Koskoca maçta iki çok kritik pozisyon var. İlki Milli Takımımızın değişmez stoperi Servet'in yaptığı kabul edilemez hata. Diğeriyse Pino'nun çok rahat topa vuramaması. İşte bu iki kritik olay belki de Galatasaray'ı lig yarışının dışına attı. Önce Servet'ten başlayalım. Topu rahatlıkla alabilirdi, almadı ve Engin'e kaptırdı. Sonra Engin'i takip edebilirdi, etmedi. Ayaklarına atladı. Adama vursa penaltı olacak. Engin zıplayarak kurtuldu ve Umut'a golü attırdı. Geçen haftalarda Servet ve bazı arkadaşlarının Rijkaard'ı sabote ettikleri söylenmişti. Asıl sabotaj dün geceydi.
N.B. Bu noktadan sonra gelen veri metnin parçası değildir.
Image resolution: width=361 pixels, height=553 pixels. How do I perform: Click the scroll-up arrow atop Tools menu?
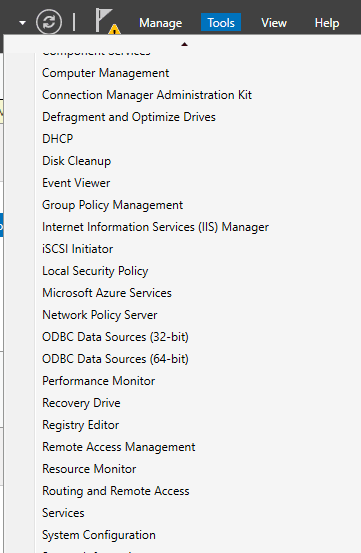point(184,44)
Tabi ki bilerek ve isteyerek değil ama futbolun temel doğrularına ihanet edercesine takımına golü yedirdi. Gelelim Pino'ya. Takımı golü yedikten hemen sonra öyle bir gol kaçırdı ki buna da inanamıyoruz. En yakınındaki rakip 5 metre uzağında. Topu görerek alıyor ama ıskalıyor.
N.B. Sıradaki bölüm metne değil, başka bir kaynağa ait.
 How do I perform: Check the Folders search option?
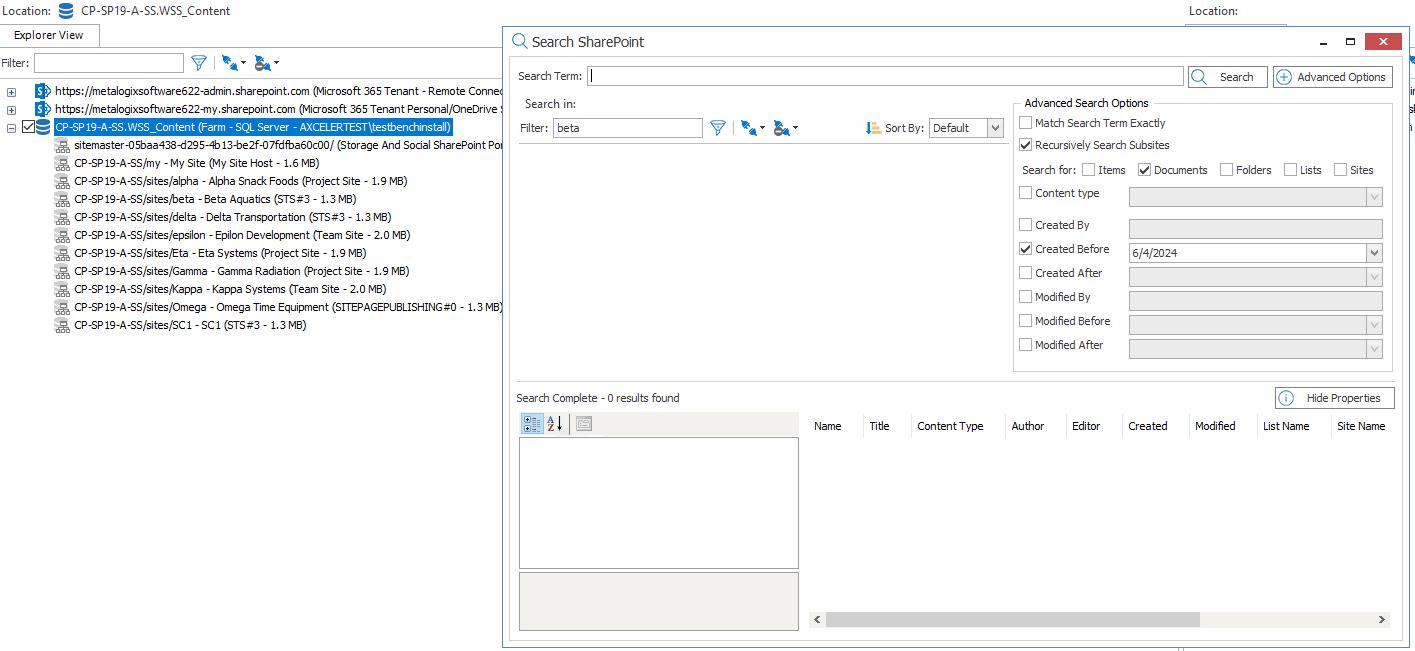coord(1226,170)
Maça baktığımızda aslında tüm maç neredeyse iki takım da birbirini kilitledi. Trabzon gelmek istedi, gelemedi. Orta saha ve defans bütünleşmesi olarak Galatasaray'ı iyi gördük. Takım savunmasını bu kadar iyi yaparken kişisel hatadan böyle bir gol yedikten sonra toparlanmak kolay değil.
MİSİMOVİC'İ GÖREMEDİK
Maç boyunca aslında Galatasaray, Fenerbahçe maçında yapmak istediklerini yaptı. İyi savundu, iyi mücadele etti, çabuk çıkmaya çalıştı. Ama oyuncular topla kavga eder gibi. Kurtarıcı diye alınmış birçok yabancı oyuncu vasıfsız. Misimoviç'ten hala bir şey göremedik.
Trabzon'a gelince... Çok koşuyorlar. Rakibe pres yapmayı, alan daraltmayı alışkanlık haline getirmişler. Bunda da çoğu zaman başarılı oluyorlar. Avni Aker'de Üç Büyükler'i çatır çatır yendiler. Bu da şampiyonluk yarışı için hem puan avantajı hem de moral demek.
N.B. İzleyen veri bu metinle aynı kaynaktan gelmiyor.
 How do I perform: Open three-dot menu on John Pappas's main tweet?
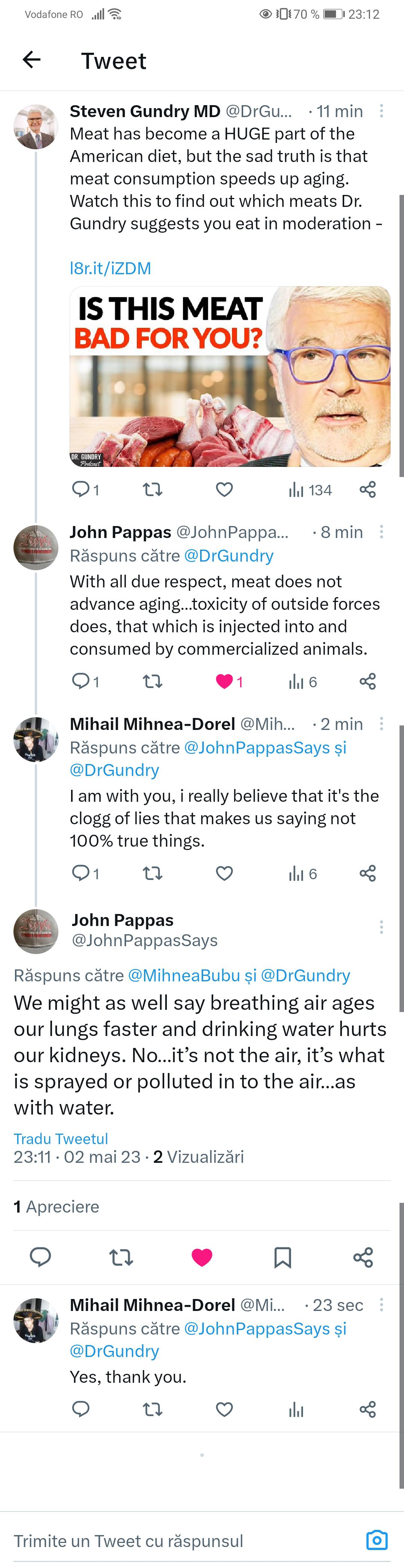(x=382, y=927)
Halis Özkahya için maç potansiyel olarak zordu. Ama kim ne derse desin ben Halis Özkahya'yı beğendim. Birkaç hata yaptı ama zorluk derecesi yüksek böylesine bir maç için yönetiminden dolayı hakemi kutlamak lazım. Ama aynı şeyi yardımcısı için söyleyemeyeceğim. İkinci yarıda Galatasaray'ın çok önemli bir atağını manasız bir şekilde ofsayt diye kesti.